Can You Clean A Cast-Iron Skillet With Soap?

Want to pan-fry the perfect fried chicken? Need to make a skillet cornbread with crispy, caramelized crust? Setting out to sear a ribeye steak? Flipping flapjacks? Frying eggs? What versatile kitchen workhorse do you reach for, who can handle these varied tasks with aplomb?

Cast iron, generally in skillet form, is beloved by chefs the world over for a plethora of reasons. Writing in Serious Eats, chef J. Kenji Lopez-Alt — and shouldn't his endorsement be enough? — outlines the reasons cast iron should be in your kitchen collection. From their tough construction to their even heating to the fact that, with proper seasoning, they're essentially non-stick, Lopez-Alt busts myths and makes an air-tight case for cast iron's use in many cooking circumstances.

One myth that routinely resurfaces, one that cast-iron cookware seems unable to shake, is the idea that cleaning with soap is tantamount to destroying the very soul of your cast iron skillet. So, what's the verdict? Will a sudsy bath strip away hard-earned seasoning?

What is cast iron?

What exactly is cast iron? According to Engineering Choice, it is an iron-carbon alloy containing at least 2-4% carbon, along with elements that can include silicon, manganese, sulfur, and phosphorus. Upon smelting from ore, iron is poured into ingot molds. Those ingots are then re-fired, usually with scrap metal, and, from there, molded into the final form of the end product, such as skillet. Cast iron is also used to make parts for the automobile industry, and in construction, such as The Iron Bridge of England, completed in 1779, per Shropshire Star.

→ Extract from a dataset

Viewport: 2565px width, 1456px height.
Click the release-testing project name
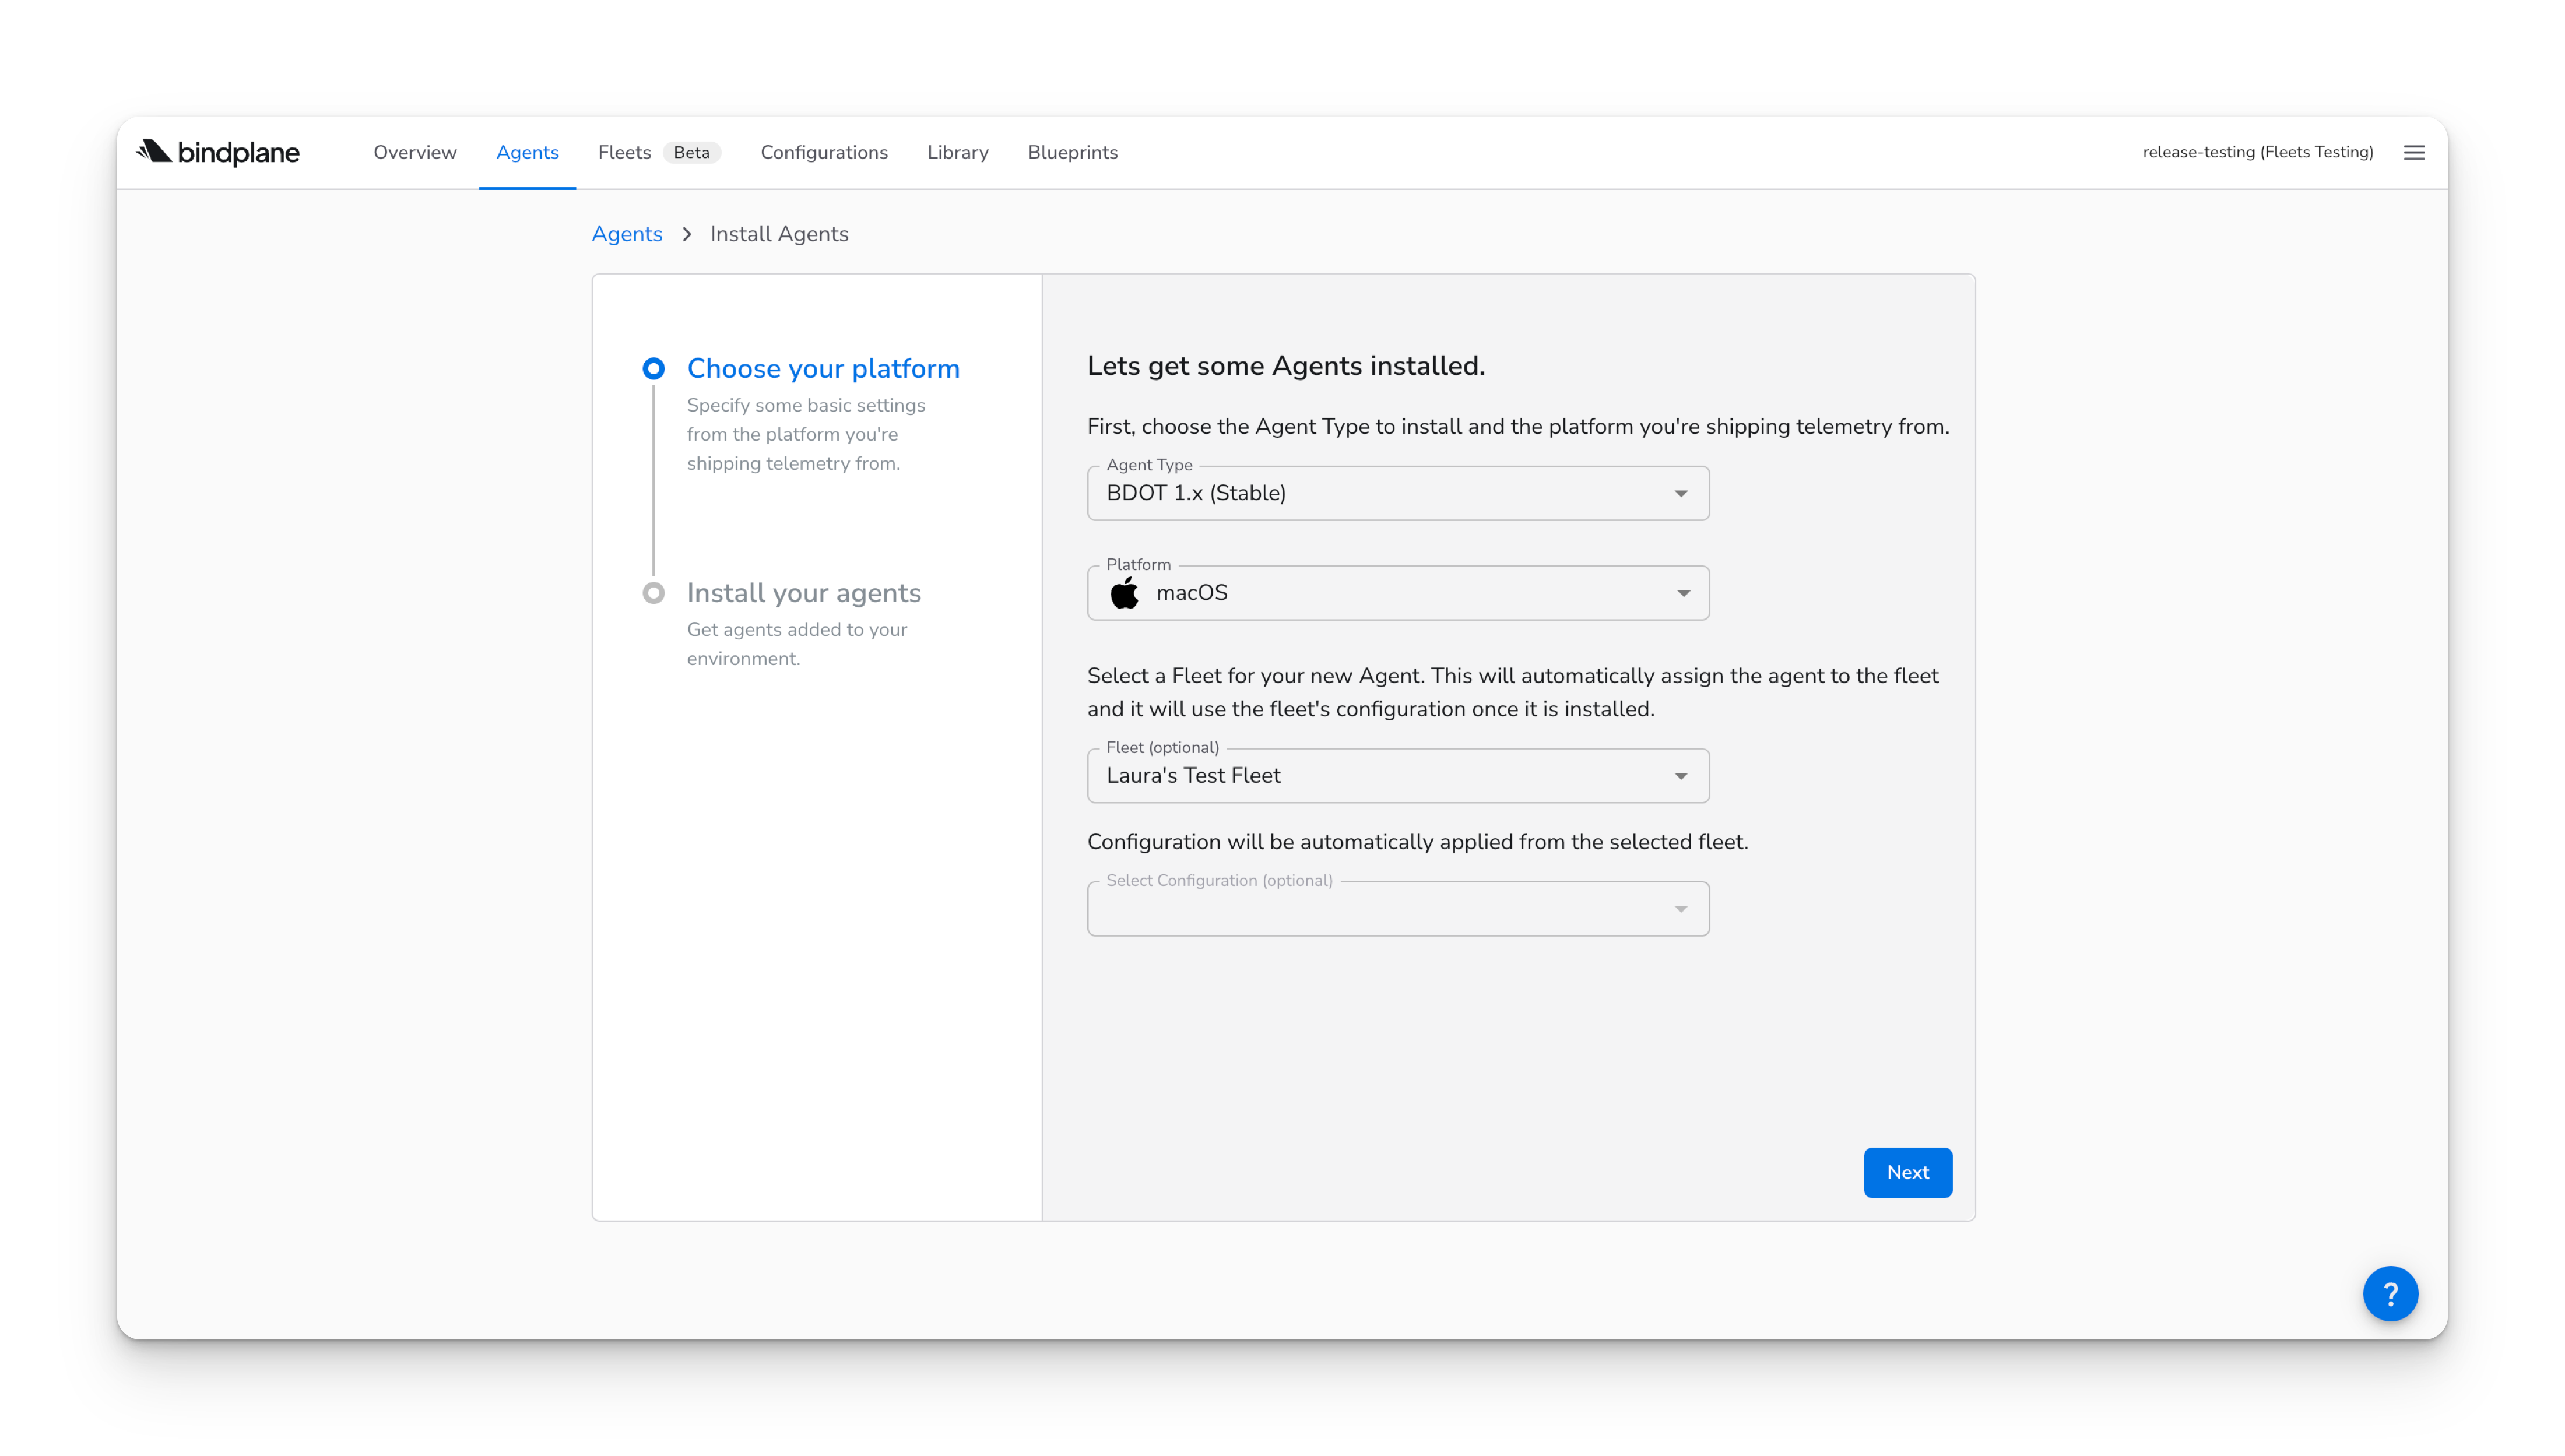click(x=2257, y=152)
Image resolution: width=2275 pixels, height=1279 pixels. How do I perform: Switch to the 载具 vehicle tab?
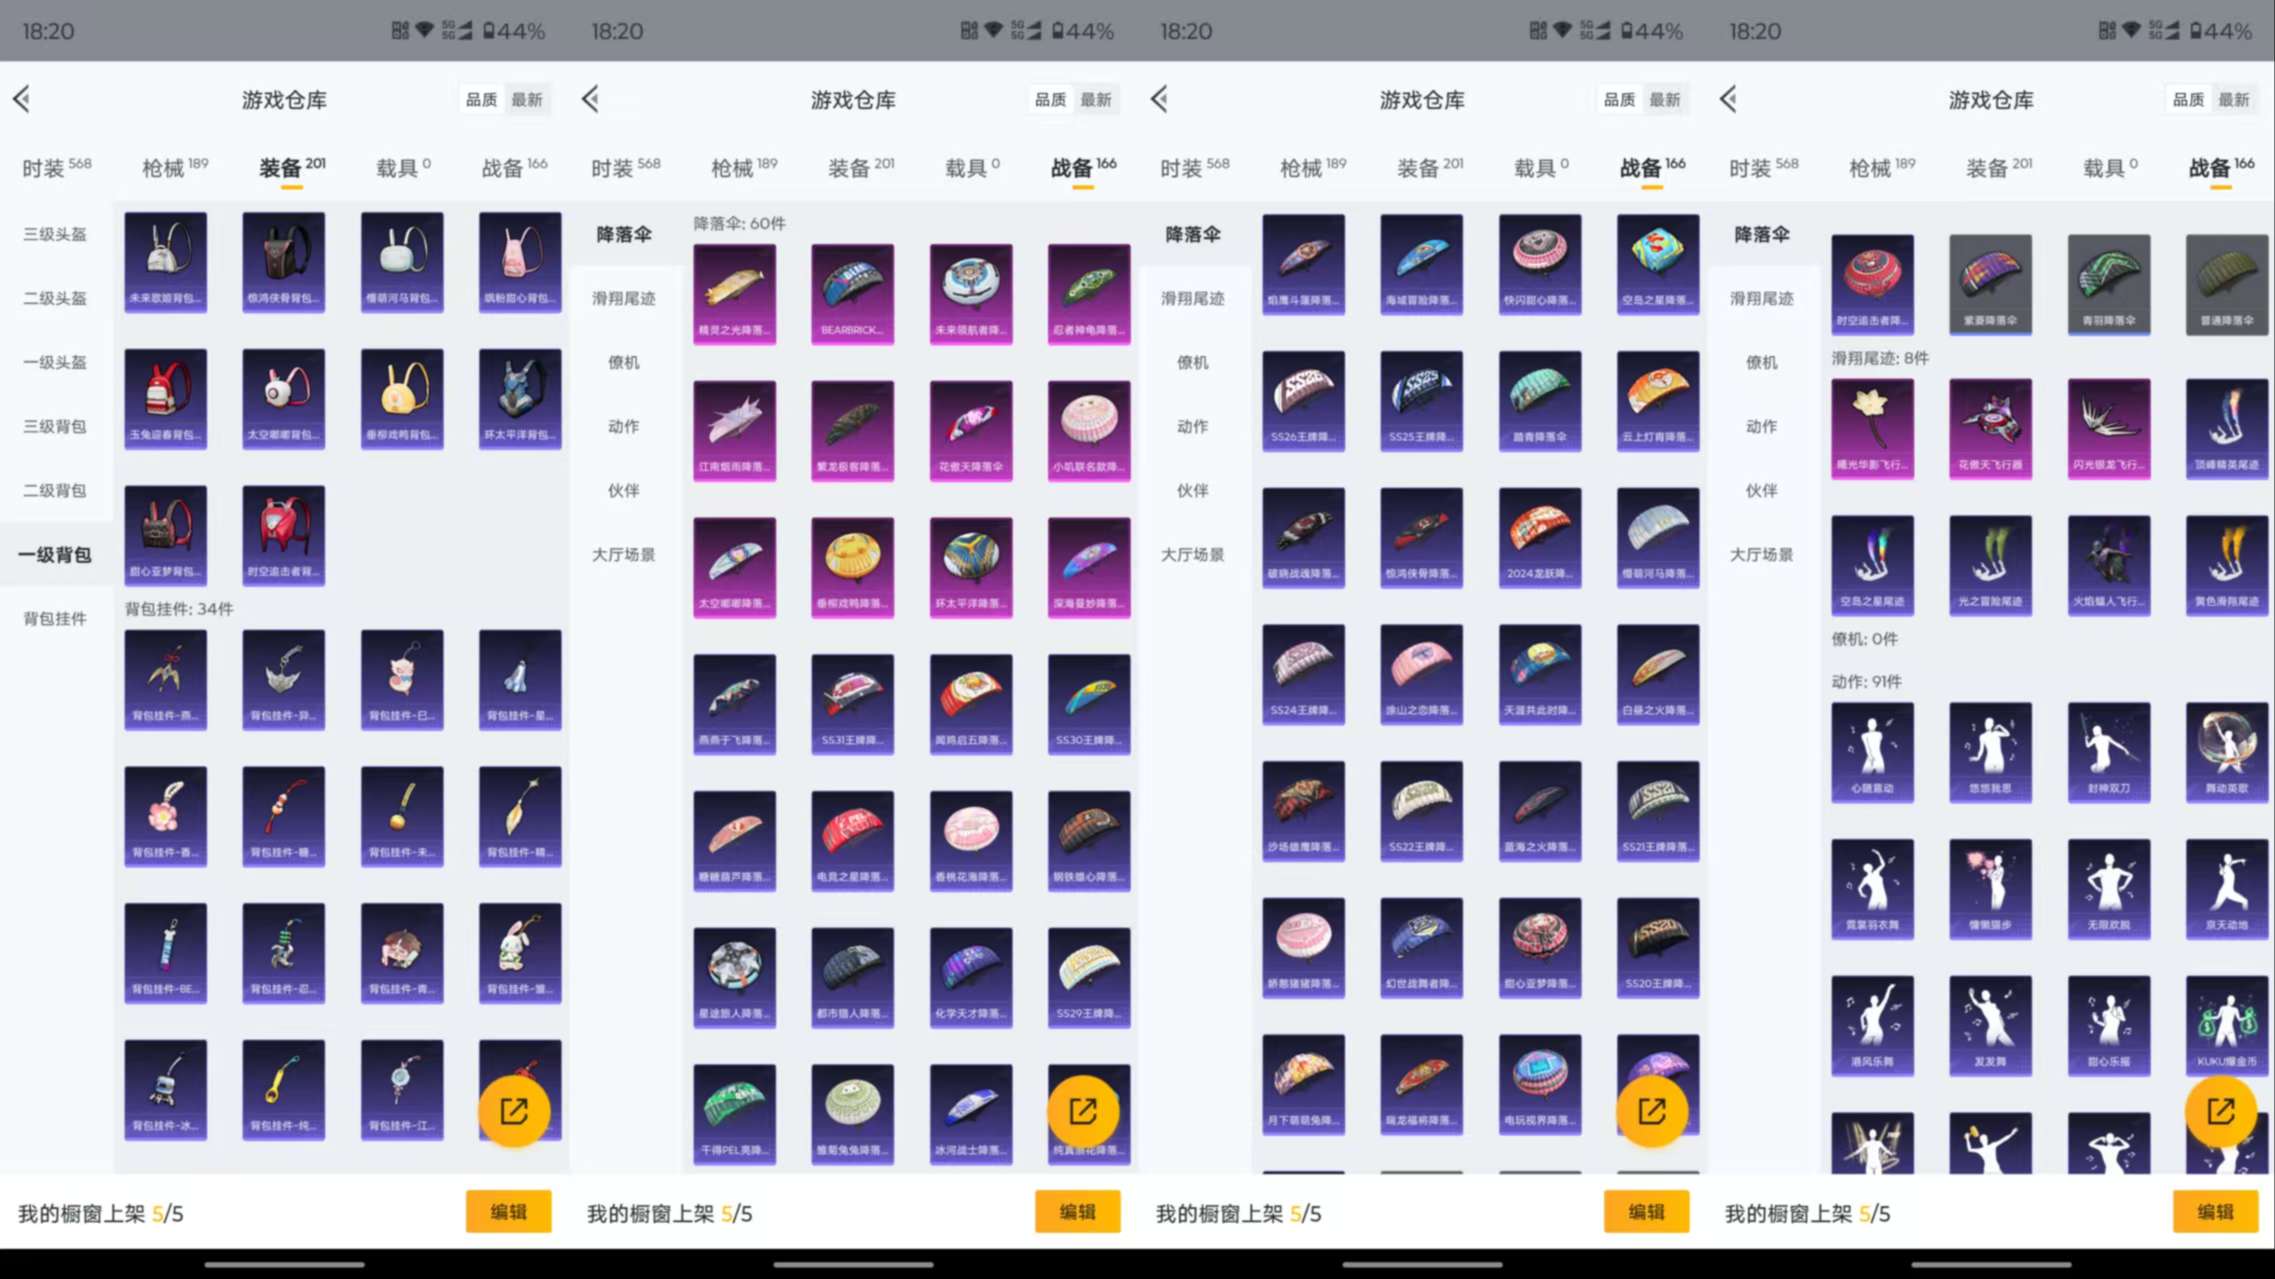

As a medium for cooking, cast iron has long been prized, and the industrialization of the 1800s allowed for mass-production, noted Cooking Issues. While cast iron is a much poorer conductor of heat than aluminum and copper, its density means that once it is properly heated, it holds on to that heat for much longer, providing for a steadier cook.

To soap or not?

If you talk to any owner of cast-iron cookware for an extended period of time about said cookware, you'll almost invariably hear some take on the old adage that soap is verboten with cast iron. Some will tell you that the rule is not true, some will tell you that the rule is only partially true, but the great majority will tell you that it's an — pardon the pun — iron-clad rule.

It's all dependent on your understanding of seasoning. Cast iron itself is a porous, rough metal that can be difficult to cook on in isolation. As cast-iron cookware manufacturer Lodge explained, it is important to make sure that your skillet — or other non-enameled cast-iron item — is properly seasoned before cooking, in order to create a conducive surface. To do that, a thin layer of oil must be applied over the entire surface of the item, and heated to a temperature adequate for a process called polymerization to occur. That is the conversion of oils from a liquid state to that of a durable, virtually non-stick network — or polymer.

The fear, the non-soap crowd claims, is that soap will strip away the polymer surface. But America's Test Kitchen has found that soap is not the enemy. A gentle — and we stress, gentle — scrub with soap isn't enough to kill your seasoning, but it will whisk away bits of food and cooking oil left behind.